Many Uber drivers who work in San Francisco can't afford to live there, so they live in another city and stay in San Francisco for a few days, sleeping in their cars between work shifts. One of them was murdered. What responsibility does Uber have in the matter?
Uber does wrong to all its drivers by paying them so little and by stopping them from organizing a union that can demand better working conditions. Uber is totally responsible for that.
They also suffer from the political pressure of many well-off citizens who demand to keep housing density low, even though the result is to drive millions into poverty. Uber is not responsible for that, but it is responsible for the low pay and bad working conditions.
(Don't forget that Uber mistreats its customers too, by making them identify themselves and run nonfree software. This is why I refuse ever to be a customer of Uber — I won't even get into an Uber car.)
But is Uber responsible for the murder of one of its drivers? I don't see the connection.

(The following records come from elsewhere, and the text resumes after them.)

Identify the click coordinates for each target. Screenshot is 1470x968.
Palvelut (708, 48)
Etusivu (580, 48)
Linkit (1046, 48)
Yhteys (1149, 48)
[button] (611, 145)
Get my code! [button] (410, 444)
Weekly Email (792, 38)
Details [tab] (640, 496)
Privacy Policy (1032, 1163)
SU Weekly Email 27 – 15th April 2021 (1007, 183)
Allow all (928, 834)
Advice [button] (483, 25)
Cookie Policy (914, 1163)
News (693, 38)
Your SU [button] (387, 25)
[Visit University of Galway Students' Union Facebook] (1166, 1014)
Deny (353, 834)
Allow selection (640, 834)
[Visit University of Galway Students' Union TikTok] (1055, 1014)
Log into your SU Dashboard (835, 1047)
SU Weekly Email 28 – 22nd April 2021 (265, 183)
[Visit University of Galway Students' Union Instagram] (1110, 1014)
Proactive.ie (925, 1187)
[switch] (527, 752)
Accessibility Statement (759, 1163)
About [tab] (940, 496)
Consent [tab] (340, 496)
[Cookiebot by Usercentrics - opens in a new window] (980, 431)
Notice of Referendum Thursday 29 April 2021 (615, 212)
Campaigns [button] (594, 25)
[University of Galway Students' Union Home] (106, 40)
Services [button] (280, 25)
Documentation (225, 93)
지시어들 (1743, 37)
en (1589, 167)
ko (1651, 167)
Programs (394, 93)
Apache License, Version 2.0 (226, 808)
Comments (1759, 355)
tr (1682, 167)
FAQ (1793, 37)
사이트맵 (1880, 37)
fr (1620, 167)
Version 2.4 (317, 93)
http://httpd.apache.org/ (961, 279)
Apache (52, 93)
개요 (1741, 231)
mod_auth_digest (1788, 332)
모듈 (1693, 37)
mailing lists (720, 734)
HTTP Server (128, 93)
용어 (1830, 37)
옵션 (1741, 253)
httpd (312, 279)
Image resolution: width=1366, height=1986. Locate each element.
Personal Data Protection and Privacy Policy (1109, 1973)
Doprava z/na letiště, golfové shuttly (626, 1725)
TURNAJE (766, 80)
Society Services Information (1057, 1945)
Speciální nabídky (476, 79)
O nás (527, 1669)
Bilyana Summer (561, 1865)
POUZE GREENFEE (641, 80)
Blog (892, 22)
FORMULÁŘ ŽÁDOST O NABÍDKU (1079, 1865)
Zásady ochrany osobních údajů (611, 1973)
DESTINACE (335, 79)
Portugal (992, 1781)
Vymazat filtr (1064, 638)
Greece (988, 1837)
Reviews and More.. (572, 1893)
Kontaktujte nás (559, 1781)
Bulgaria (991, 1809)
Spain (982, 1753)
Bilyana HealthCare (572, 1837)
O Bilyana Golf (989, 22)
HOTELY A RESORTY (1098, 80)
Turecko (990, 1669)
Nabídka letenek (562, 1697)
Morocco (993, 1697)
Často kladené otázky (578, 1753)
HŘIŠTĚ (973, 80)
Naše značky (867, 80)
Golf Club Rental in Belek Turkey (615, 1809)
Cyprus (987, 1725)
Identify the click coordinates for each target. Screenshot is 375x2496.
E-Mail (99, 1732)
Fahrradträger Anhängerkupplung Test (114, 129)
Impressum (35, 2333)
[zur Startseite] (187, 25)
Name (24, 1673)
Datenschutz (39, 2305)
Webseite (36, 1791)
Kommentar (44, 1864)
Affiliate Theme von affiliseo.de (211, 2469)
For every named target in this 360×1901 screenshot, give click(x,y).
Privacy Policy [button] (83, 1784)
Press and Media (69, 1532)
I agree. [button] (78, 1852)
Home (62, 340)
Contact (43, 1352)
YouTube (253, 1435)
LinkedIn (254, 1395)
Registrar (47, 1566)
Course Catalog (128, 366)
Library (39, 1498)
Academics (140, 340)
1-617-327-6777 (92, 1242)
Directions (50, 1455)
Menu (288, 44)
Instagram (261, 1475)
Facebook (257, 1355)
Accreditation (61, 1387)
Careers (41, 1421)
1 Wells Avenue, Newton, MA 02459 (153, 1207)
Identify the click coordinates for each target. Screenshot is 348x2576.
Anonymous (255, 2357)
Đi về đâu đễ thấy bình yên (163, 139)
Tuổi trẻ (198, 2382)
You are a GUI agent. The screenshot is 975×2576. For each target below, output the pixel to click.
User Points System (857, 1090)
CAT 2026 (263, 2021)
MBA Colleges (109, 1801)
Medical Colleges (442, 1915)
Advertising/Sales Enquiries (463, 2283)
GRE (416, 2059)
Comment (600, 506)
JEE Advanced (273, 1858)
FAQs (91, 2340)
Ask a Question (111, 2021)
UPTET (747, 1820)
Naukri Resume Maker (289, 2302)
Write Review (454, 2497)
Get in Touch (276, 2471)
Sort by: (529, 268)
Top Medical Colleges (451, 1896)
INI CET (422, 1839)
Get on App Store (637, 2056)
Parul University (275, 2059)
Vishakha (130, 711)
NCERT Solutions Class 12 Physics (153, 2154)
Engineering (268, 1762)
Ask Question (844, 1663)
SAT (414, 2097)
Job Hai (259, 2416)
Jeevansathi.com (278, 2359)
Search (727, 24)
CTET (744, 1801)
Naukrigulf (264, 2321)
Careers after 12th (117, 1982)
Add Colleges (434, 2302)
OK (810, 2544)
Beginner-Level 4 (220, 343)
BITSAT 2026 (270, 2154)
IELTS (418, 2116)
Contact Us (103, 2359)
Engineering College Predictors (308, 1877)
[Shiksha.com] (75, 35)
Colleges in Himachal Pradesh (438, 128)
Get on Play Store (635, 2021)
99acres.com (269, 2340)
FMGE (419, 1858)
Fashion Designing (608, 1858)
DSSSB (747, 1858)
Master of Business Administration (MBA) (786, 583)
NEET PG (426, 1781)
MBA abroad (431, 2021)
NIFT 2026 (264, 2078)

Many US citizens need to renounce their citizenship — often to avoid paying US taxes as well as the taxes of the country they live in, sometimes in order to become a citizen of that country. But the US is not cooperating with the process, and that blocks them all.
The new German government plans to eliminate retention of telecommunications metadata, in the absence of a specific reason.
Delta has jumped on the CDC's truncation of the recommended isolation time, and gone even further.
Some workers will be sick enough that they shouldn't or can't work after 5 days. Indeed, some of them may stay sick for weeks.